Clinical experience with zidovudine for patients with acquired immune deficiency syndrome and acquired immune deficiency syndrome-related complex

doi:10.1016/S0163-4453(89)80078-7

Journal of Infection

Volume 18, Supplement 1, January 1989, Pages 33-40

https://doi.org/10.1016/S0163-4453(89)80078-7 Get rights and content

Summary

We have treated 113 patients with zidovudine since its licensure, 80 with acquired immunodeficiency syndrome and 33 with acquired immunodeficiency syndrome-related complex. This paper reports on the efficacy and toxicity observed in these patients.
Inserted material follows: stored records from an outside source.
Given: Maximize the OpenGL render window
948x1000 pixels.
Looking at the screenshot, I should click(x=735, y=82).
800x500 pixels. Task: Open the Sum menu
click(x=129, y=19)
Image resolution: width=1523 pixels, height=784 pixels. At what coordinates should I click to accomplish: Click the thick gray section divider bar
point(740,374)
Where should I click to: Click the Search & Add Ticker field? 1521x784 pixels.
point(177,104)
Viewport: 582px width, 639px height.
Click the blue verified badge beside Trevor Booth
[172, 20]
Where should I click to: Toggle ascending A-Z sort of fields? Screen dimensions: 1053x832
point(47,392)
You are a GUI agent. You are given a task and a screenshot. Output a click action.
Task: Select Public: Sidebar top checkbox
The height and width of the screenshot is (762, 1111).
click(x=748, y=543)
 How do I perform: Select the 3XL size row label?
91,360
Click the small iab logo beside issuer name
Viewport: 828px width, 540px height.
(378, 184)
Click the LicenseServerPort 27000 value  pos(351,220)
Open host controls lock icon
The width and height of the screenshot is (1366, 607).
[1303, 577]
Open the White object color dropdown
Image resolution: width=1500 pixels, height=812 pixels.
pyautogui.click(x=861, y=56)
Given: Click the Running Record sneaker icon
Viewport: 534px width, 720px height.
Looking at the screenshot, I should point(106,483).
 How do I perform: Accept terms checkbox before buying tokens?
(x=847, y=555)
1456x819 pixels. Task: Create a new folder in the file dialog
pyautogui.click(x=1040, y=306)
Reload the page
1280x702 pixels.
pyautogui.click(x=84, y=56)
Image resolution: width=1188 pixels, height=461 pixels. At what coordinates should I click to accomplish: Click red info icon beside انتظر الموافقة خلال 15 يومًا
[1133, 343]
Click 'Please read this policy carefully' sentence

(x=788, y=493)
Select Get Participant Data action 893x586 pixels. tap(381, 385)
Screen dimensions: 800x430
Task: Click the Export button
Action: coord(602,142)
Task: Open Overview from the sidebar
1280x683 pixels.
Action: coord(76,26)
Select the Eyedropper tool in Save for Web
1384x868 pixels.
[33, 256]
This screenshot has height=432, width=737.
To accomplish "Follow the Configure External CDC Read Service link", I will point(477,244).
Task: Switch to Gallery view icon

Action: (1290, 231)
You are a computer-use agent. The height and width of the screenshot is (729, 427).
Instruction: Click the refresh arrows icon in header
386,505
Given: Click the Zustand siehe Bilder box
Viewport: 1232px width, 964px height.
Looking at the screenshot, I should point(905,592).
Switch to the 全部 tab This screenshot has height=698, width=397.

Improved well-being, reduced frequency and severity of opportunist infections were notable in the first year of follow-up. More rapid improvement in pulmonary physiological tests during recovery from Pneumocystis carinii pneumonia was also observed in treated patients. Patients with lower initial platelet counts showed early increases in platelet counts. There was a consistent fall in human immunodeficiency virus (HIV) p24 antigen during treatment, although not always to undetectable levels. CD4 cell counts showed a rise in the first months of treatment but these were not sustained, despite continuing clinical benefit. Neuropsychological and clinical evidence of benefit in HIV encephalopathy are described. We have analysed the factors influencing marrow toxicity and have found that low CD4 count and the intercurrent use of ganciclovir and dapsone increase myelotoxicity. We describe the clinical and biochemical features of the myopathy associated with long-term use of zidovudine and summarise our findings on dose-reduction associated meningoencephalitis.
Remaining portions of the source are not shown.